# TASK DESCRIPTION:
Within the records below is a range that opens at the line with "Click the body output JSON box" and closes at the line with "Click the 商家". Return that range word for word, both ends included, and only that range.
%%
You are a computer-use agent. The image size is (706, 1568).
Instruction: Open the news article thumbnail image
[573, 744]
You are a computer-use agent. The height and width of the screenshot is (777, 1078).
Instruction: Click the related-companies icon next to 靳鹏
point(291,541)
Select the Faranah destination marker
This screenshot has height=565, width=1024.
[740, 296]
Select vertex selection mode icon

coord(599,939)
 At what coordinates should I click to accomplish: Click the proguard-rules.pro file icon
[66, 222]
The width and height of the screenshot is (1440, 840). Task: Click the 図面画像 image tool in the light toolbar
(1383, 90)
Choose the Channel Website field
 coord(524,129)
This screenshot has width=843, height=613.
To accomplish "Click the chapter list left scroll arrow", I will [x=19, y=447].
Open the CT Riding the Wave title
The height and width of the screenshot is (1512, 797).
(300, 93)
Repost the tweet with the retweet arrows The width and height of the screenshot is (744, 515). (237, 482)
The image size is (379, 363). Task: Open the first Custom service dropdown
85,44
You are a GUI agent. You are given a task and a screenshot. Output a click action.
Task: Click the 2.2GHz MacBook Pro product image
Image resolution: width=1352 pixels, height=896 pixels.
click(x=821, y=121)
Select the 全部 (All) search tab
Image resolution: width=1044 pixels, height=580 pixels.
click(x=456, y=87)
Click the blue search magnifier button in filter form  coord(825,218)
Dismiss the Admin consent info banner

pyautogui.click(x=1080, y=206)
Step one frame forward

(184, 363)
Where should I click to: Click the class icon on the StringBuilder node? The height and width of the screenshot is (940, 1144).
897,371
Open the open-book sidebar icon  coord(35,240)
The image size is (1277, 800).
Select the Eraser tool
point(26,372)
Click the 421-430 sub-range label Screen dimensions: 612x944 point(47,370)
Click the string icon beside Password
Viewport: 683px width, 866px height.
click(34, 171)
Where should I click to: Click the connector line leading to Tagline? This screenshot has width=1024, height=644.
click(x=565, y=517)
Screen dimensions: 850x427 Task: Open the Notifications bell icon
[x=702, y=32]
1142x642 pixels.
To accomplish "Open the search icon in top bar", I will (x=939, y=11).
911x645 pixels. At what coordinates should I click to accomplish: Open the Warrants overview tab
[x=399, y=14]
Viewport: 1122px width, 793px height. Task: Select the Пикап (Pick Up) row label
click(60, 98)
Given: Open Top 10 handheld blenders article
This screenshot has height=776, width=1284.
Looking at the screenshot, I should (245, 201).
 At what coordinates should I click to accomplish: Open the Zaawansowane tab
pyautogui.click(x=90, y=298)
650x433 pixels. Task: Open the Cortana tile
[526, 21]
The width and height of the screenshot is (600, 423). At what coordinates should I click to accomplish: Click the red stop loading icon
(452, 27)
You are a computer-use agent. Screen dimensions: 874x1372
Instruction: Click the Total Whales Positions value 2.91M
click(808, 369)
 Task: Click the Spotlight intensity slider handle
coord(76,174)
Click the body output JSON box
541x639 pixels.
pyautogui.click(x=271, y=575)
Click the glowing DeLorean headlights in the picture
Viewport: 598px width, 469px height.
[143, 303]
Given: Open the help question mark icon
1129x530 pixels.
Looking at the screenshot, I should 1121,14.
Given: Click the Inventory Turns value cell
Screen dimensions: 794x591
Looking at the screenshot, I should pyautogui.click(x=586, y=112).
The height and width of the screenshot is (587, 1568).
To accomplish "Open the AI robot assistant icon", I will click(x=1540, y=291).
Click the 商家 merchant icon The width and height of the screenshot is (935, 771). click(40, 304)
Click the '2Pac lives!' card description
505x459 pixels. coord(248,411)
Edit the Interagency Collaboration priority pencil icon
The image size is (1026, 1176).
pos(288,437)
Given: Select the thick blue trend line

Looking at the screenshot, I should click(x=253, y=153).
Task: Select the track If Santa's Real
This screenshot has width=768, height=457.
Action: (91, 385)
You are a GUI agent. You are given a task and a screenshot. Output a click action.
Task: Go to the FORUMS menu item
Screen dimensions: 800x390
%%
# TASK ANSWER:
Click the body output JSON box
541x639 pixels.
pyautogui.click(x=271, y=575)
Click the glowing DeLorean headlights in the picture
Viewport: 598px width, 469px height.
[143, 303]
Given: Open the help question mark icon
1129x530 pixels.
Looking at the screenshot, I should 1121,14.
Given: Click the Inventory Turns value cell
Screen dimensions: 794x591
Looking at the screenshot, I should pyautogui.click(x=586, y=112).
The height and width of the screenshot is (587, 1568).
To accomplish "Open the AI robot assistant icon", I will click(x=1540, y=291).
Click the 商家 merchant icon The width and height of the screenshot is (935, 771). click(40, 304)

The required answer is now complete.